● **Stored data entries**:
╭──
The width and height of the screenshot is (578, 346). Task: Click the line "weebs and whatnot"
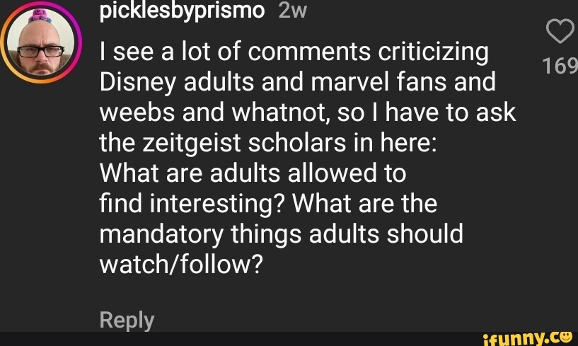point(308,113)
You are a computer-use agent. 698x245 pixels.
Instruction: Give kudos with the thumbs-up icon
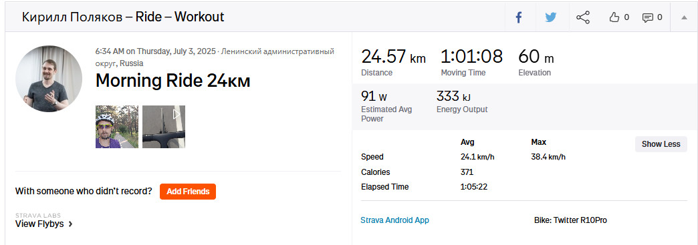point(618,17)
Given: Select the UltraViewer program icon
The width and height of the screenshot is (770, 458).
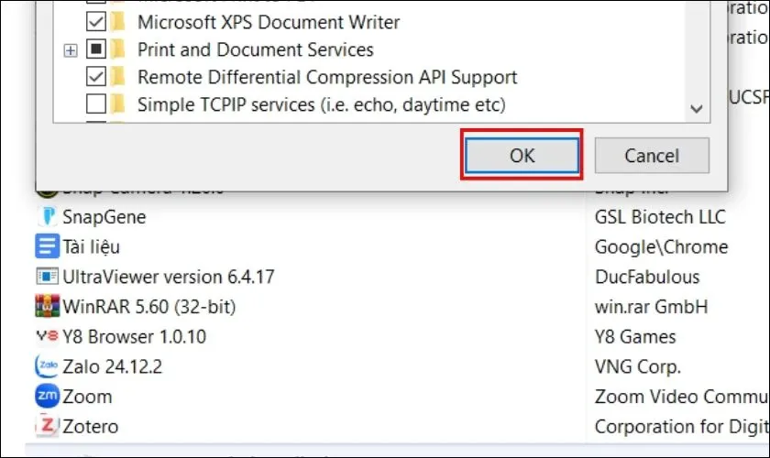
╰──
● **Problem**:
Please give the entries again word for word, without any pictures.

● **Task answer**:
The width and height of the screenshot is (578, 346). Task: Click the line "weebs and whatnot"
point(308,113)
You are a computer-use agent. 698x245 pixels.
Instruction: Give kudos with the thumbs-up icon
point(618,17)
Given: Select the UltraViewer program icon
The width and height of the screenshot is (770, 458).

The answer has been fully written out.